**Problem details**
Would you reproduce the entries that follow exactly as they appear?

-------

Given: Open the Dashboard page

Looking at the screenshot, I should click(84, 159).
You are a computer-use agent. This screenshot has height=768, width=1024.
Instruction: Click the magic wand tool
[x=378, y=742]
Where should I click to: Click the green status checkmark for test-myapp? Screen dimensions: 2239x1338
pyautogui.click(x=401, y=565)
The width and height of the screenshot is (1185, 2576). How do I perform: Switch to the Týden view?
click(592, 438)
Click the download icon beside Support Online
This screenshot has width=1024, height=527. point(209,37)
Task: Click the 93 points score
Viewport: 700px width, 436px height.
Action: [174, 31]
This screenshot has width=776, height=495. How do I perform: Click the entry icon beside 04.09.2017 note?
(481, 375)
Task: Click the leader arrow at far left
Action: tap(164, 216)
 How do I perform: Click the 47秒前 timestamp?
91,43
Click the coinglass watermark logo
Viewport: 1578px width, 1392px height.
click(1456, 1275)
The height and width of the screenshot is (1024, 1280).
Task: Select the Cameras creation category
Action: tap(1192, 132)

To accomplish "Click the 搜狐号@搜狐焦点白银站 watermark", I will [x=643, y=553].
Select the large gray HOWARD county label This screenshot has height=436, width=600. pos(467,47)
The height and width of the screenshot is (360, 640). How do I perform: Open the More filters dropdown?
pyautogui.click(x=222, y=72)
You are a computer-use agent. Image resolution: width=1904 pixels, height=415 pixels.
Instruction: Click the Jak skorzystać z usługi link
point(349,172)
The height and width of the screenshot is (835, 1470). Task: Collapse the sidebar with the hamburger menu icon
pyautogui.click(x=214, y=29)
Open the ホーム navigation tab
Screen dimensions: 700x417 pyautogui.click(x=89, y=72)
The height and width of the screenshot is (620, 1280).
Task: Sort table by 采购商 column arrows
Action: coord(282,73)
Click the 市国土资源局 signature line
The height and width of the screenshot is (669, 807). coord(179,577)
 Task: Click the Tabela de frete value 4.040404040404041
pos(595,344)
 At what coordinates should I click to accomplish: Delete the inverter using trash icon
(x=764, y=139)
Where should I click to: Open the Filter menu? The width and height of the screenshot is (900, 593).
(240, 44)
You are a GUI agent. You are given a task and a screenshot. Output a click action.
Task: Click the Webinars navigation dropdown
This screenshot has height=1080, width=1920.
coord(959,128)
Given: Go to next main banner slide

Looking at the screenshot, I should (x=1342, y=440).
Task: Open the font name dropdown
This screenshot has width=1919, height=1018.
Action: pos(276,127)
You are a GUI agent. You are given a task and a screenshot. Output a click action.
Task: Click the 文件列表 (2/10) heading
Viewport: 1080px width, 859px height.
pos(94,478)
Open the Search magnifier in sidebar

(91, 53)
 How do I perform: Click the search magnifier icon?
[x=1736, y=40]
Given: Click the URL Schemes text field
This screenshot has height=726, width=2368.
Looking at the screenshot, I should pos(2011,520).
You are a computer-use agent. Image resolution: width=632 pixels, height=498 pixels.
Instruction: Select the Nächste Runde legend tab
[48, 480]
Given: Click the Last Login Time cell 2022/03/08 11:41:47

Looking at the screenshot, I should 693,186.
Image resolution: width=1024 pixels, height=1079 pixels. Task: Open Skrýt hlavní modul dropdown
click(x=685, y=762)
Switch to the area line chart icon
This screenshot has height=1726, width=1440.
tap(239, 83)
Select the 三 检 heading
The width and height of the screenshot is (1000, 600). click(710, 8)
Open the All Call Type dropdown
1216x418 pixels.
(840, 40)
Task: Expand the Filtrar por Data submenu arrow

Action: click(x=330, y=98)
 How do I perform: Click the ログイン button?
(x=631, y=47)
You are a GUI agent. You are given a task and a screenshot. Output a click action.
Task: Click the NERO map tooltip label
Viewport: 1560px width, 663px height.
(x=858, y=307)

-------

**Answer to the problem**
Given: Open the Dashboard page

Looking at the screenshot, I should click(84, 159).
You are a computer-use agent. This screenshot has height=768, width=1024.
Instruction: Click the magic wand tool
[x=378, y=742]
Where should I click to: Click the green status checkmark for test-myapp? Screen dimensions: 2239x1338
pyautogui.click(x=401, y=565)
The width and height of the screenshot is (1185, 2576). How do I perform: Switch to the Týden view?
click(592, 438)
Click the download icon beside Support Online
This screenshot has width=1024, height=527. point(209,37)
Task: Click the 93 points score
Viewport: 700px width, 436px height.
Action: [174, 31]
This screenshot has width=776, height=495. How do I perform: Click the entry icon beside 04.09.2017 note?
(481, 375)
Task: Click the leader arrow at far left
Action: tap(164, 216)
 How do I perform: Click the 47秒前 timestamp?
91,43
Click the coinglass watermark logo
Viewport: 1578px width, 1392px height.
click(1456, 1275)
The height and width of the screenshot is (1024, 1280).
Task: Select the Cameras creation category
Action: tap(1192, 132)

To accomplish "Click the 搜狐号@搜狐焦点白银站 watermark", I will [x=643, y=553].
Select the large gray HOWARD county label This screenshot has height=436, width=600. pos(467,47)
The height and width of the screenshot is (360, 640). How do I perform: Open the More filters dropdown?
pyautogui.click(x=222, y=72)
You are a computer-use agent. Image resolution: width=1904 pixels, height=415 pixels.
Instruction: Click the Jak skorzystać z usługi link
point(349,172)
The height and width of the screenshot is (835, 1470). Task: Collapse the sidebar with the hamburger menu icon
pyautogui.click(x=214, y=29)
Open the ホーム navigation tab
Screen dimensions: 700x417 pyautogui.click(x=89, y=72)
The height and width of the screenshot is (620, 1280).
Task: Sort table by 采购商 column arrows
Action: coord(282,73)
Click the 市国土资源局 signature line
The height and width of the screenshot is (669, 807). coord(179,577)
 Task: Click the Tabela de frete value 4.040404040404041
pos(595,344)
 At what coordinates should I click to accomplish: Delete the inverter using trash icon
(x=764, y=139)
Where should I click to: Open the Filter menu? The width and height of the screenshot is (900, 593).
(240, 44)
You are a GUI agent. You are given a task and a screenshot. Output a click action.
Task: Click the Webinars navigation dropdown
This screenshot has height=1080, width=1920.
coord(959,128)
Given: Go to next main banner slide

Looking at the screenshot, I should (x=1342, y=440).
Task: Open the font name dropdown
This screenshot has width=1919, height=1018.
Action: pos(276,127)
You are a GUI agent. You are given a task and a screenshot. Output a click action.
Task: Click the 文件列表 (2/10) heading
Viewport: 1080px width, 859px height.
pos(94,478)
Open the Search magnifier in sidebar

(91, 53)
 How do I perform: Click the search magnifier icon?
[x=1736, y=40]
Given: Click the URL Schemes text field
This screenshot has height=726, width=2368.
Looking at the screenshot, I should pos(2011,520).
You are a computer-use agent. Image resolution: width=632 pixels, height=498 pixels.
Instruction: Select the Nächste Runde legend tab
[48, 480]
Given: Click the Last Login Time cell 2022/03/08 11:41:47

Looking at the screenshot, I should 693,186.
Image resolution: width=1024 pixels, height=1079 pixels. Task: Open Skrýt hlavní modul dropdown
click(x=685, y=762)
Switch to the area line chart icon
This screenshot has height=1726, width=1440.
tap(239, 83)
Select the 三 检 heading
The width and height of the screenshot is (1000, 600). click(710, 8)
Open the All Call Type dropdown
1216x418 pixels.
(840, 40)
Task: Expand the Filtrar por Data submenu arrow

Action: click(x=330, y=98)
 How do I perform: Click the ログイン button?
(x=631, y=47)
You are a GUI agent. You are given a task and a screenshot. Output a click action.
Task: Click the NERO map tooltip label
Viewport: 1560px width, 663px height.
(x=858, y=307)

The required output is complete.